◆ **Your instructions**
Substitute "screen capture" for every "screenshot" in each of the items below, and reproduce them otherwise unchanged, leaving out the pictures.

[Records for this exercise — start]

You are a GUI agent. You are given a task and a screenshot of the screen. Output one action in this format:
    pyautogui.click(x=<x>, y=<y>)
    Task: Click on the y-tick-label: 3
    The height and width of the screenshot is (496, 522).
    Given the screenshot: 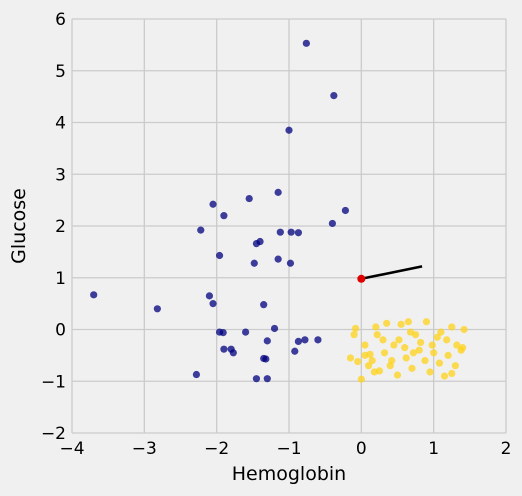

[Records for this exercise — finish]

◆ **Exercise response**
You are a GUI agent. You are given a task and a screen capture of the screen. Output one action in this format:
    pyautogui.click(x=<x>, y=<y>)
    Task: Click on the y-tick-label: 3
    The height and width of the screen capture is (496, 522).
    Given the screen capture: 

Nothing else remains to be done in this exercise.